According to a recent study, most enterprises are failing to allocate the proper time, budget and staffing resources to address the issues that security professionals consider to be the most serious threats.
The 2015 Black Hat Attendee survey (PDF), which includes responses from 460 management and staff security professionals, found that 57 percent of respondents believe sophisticated, targeted attacks are of utmost concern.
Meanwhile, a mere 26 percent of security professionals cited targeted attacks were among their organization’s top three IT security spending priorities, and only 20 percent of respondents said these threats consumed the greatest amount of their time during an average workday.
Furthermore, phishing and other forms of social engineering attacks are also seen as a top concern for 46 percent of those surveyed; however, respondents claimed their efforts to address these threats are lessened due to lack of time and budget.
“As organizations struggle to find better, more efficient defenses against attack, perhaps the most significant result from the 2015 Black Hat Attendee survey is the disparity between the threats that keep security professionals awake at night and the tasks that keep them occupied during the day,” read the report.
The survey findings revealed that 35 percent of security professionals spend the majority of their time addressing security vulnerabilities introduced by their own application development team, while 33 percent said vulnerabilities introduced through the purchase of off-the-shelf applications or systems consumes most of their day.

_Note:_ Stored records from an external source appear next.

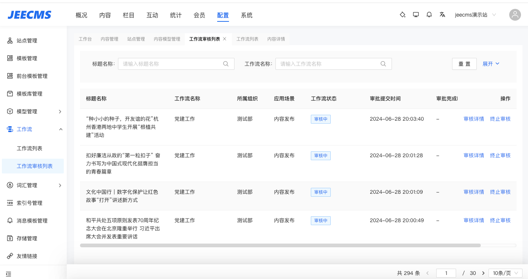Open the notification bell icon
This screenshot has width=528, height=279.
429,15
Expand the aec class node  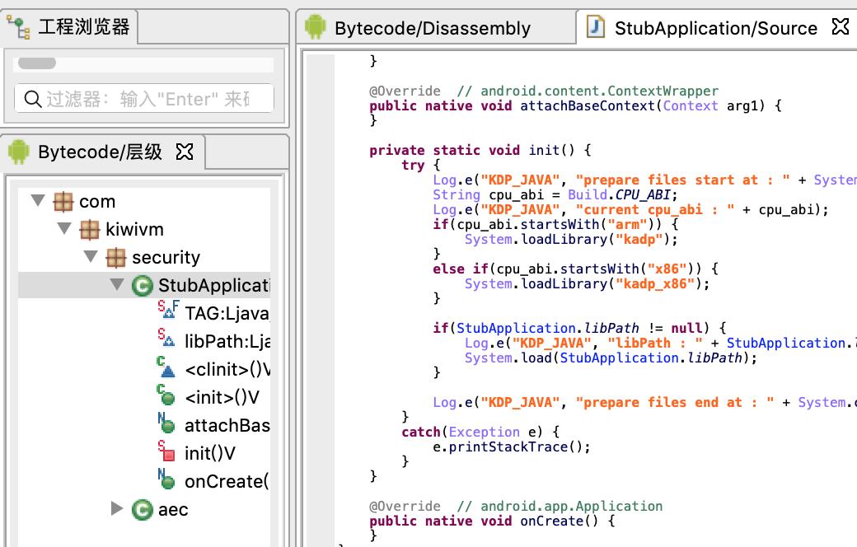coord(117,509)
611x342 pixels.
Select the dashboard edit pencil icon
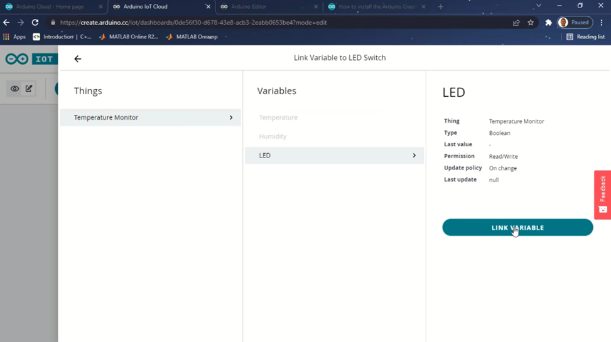pyautogui.click(x=29, y=88)
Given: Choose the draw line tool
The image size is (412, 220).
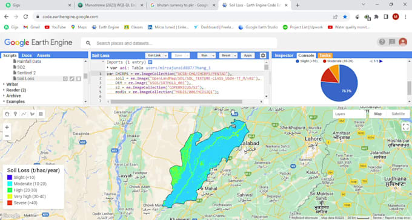Looking at the screenshot, I should tap(24, 114).
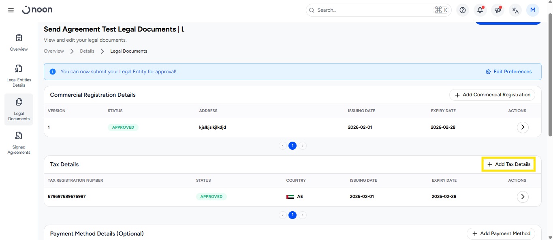The width and height of the screenshot is (553, 240).
Task: Open the help question mark icon
Action: tap(463, 10)
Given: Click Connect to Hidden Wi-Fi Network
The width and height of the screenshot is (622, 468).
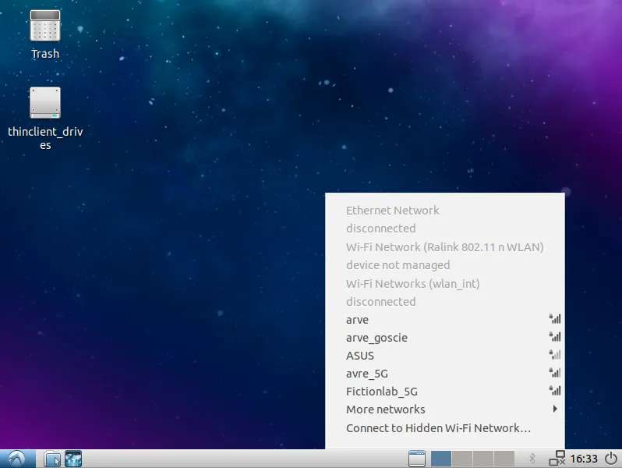Looking at the screenshot, I should click(438, 428).
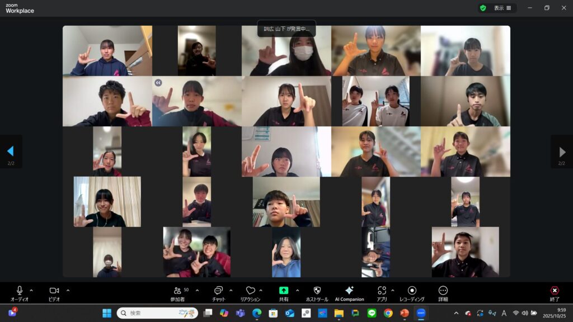Image resolution: width=573 pixels, height=322 pixels.
Task: Open the participants panel icon
Action: point(177,291)
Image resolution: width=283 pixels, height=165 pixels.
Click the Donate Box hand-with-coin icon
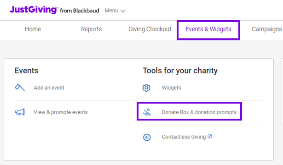click(x=147, y=112)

Other tedious tasks for security professionals included internal mistakes or external attacks that may cause the organization to lose compliance with industry or regulatory requirements (30 percent), as well as accidental data leaks by end user who failed to follow the security policy (26 percent).
In addition, the survey asked respondents how likely it would be for a particular enterprise to experience a major breach in the coming year.

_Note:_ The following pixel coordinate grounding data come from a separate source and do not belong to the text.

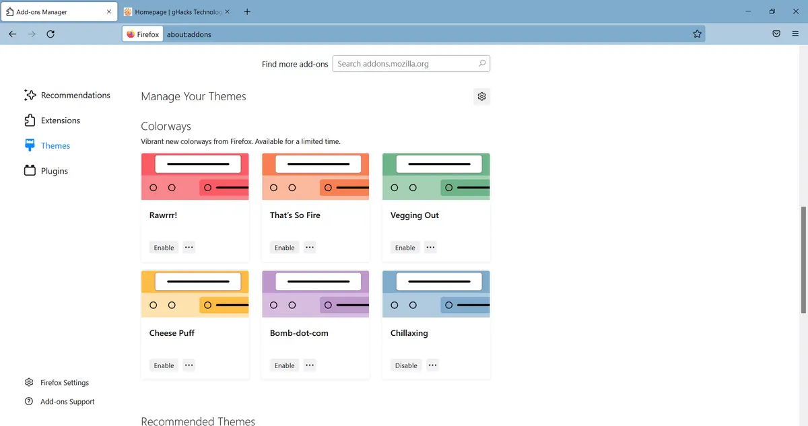The image size is (808, 426).
Task: Open Firefox Settings link
Action: click(64, 382)
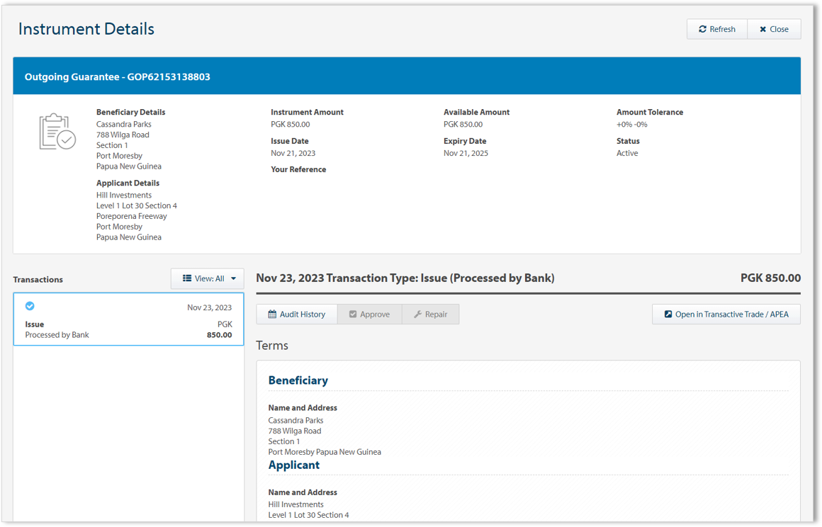Viewport: 822px width, 527px height.
Task: Close the Instrument Details window
Action: pos(774,29)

“Business executives may continue to hope to remain unscathed, but security professionals are facing the hard reality that their organizations probably will be next,” read the report.
Nearly 3 out of 4 Black Hat attendees said it’s likely that they will have to respond to a significant compromise in the coming year – 13 percent said they have “no doubt” about it, 24 percent said it’s “highly likely,” and 36 percent said the event is “somewhat likely.”
As we continue to hear from numerous industry experts, many said “it’s not a matter of if, but when.”